Datenschützer: »Facebook muß alle Daten herausgeben.« Dem widerspricht der Schweizer Datenschützer Hanspeter Thür: »Sowohl nach schweizerischem als auch nach europäischem Recht können Menschen Einblick in sämtliche Daten verlangen, die über sie bearbeitet werden.« Hierzu zählten im vorliegenden Fall auch die mit dem Konto des Facebook-Users verknüpften Informationen, die Facebook bislang nicht herausgibt, so der Eidgenössische Datenschutzbeauftragte. Welche Informationen im Detail Facebook auf Anfrage herausgeben muß, prüfen derzeit die irischen Datenschutzbehörden, da das Unternehmen sein internationales Hauptquartier vor drei Jahren nach Irland verlegt hat.
Nur eine Routine-Prüfung? Bei Facebook spielt man die Angelegenheit herunter: Im Gespräch mit 20 Minuten Online spricht das soziale Netzwerk von einer »Routine-Betriebsprüfung in Irland«, die voraussichtlich bis Januar 2012 dauern werde. »Wir sind der Auffassung, daß jedem Facebook-Nutzer seine Daten gehören und Nutzer einen einfachen Zugang dazu haben sollten.« Deshalb werde man Anfang 2012, nach Abschluß der Betriebsprüfung, ein »Self-Service-Tool« anbieten, womit die Anwender ihre persönlichen Nutzerdaten herunterladen können. Aus dem Munde des irischen Datenschutzbeauftragten Billy Hawkes hört sich der Fall Facebook nicht nach einer »Routine-Prüfung« an: »Es ist wahrscheinlich die detaillierteste, herausfordernste und intensivste Betriebsprüfung, die wir je vorgenommen haben«, sagte Hawkes laut dem irischen News-Portal »
RTE NEWS«. Der Schweizer Datenschützer spricht von »einer vertieften Abklärung der Datenbearbeitung von Facebook durch die irische Datenschutzbehörde«. Facebook habe ihm zudem ausdrücklich zugesichert, daß alle datenschutzrechtlichen Verbesserungen, die das Unternehmen für die europäischen Nutzer vornehmen werde, auch für die Schweizer User gelten werden. Da das US-Unternehmen betont, man wolle die europäischen Datenschutzgesetze vollständig erfüllen, könnten damit auch für Schweizer Nutzer umfassendere Informationen einsehbar werden.

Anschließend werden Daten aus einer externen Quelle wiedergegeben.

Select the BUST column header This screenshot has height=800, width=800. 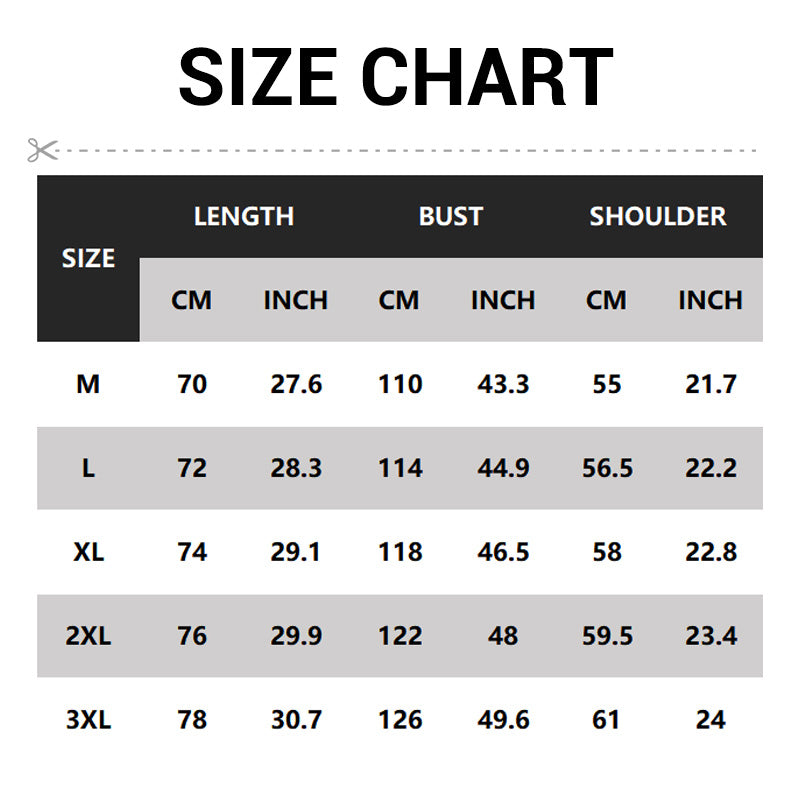coord(451,216)

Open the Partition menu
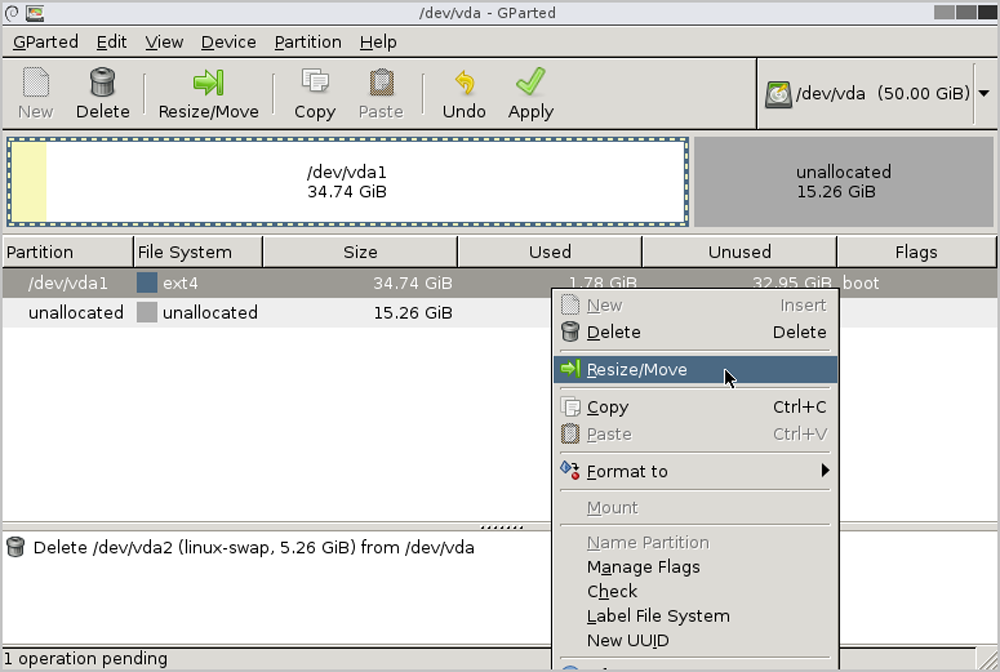click(308, 42)
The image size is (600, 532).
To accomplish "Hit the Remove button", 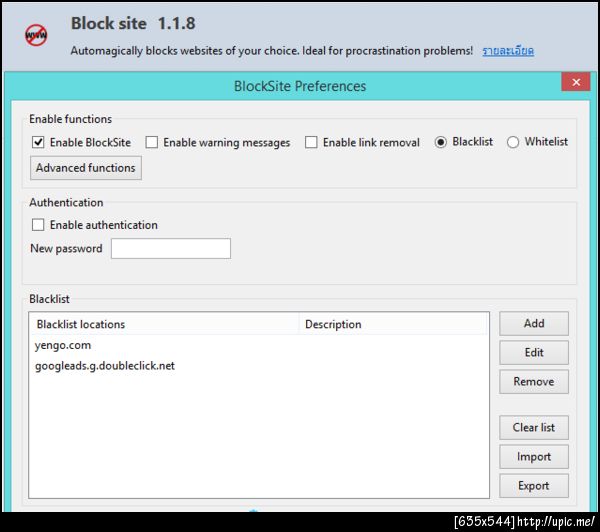I will tap(534, 381).
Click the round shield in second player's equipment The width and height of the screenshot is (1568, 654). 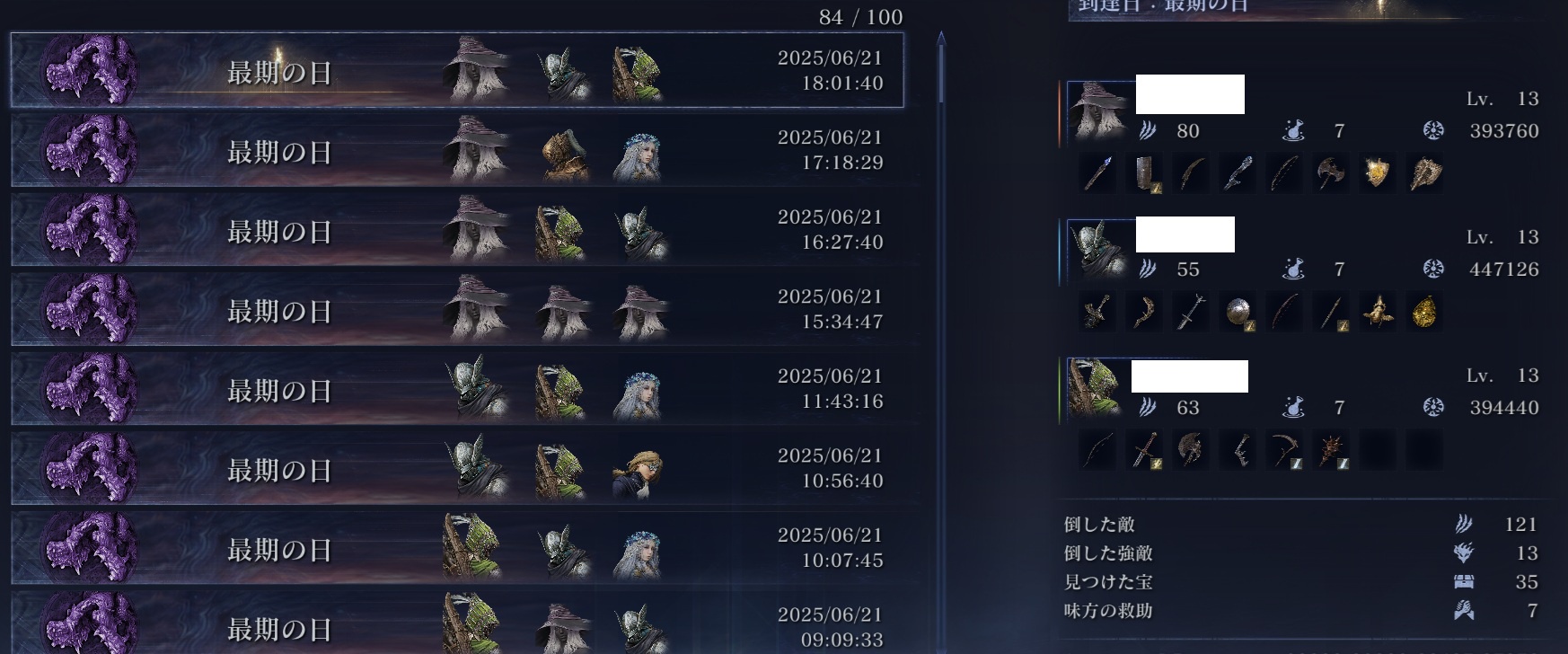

So gelangen Sie an Ihre persönlichen Daten Da das soziale Netzwerk das bisherige Online-Formular nicht mehr anbietet, stellt »Europe versus Facebook« auf seiner Webseite eine
neue Anleitung zur Verfügung, wie man trotzdem an seine persönlichen Daten kommt. Seit Montag hat Facebook zudem eine offizielle E-Mail-Adresse (
[email protected]) für Datenauskunftsbegehren eingerichtet.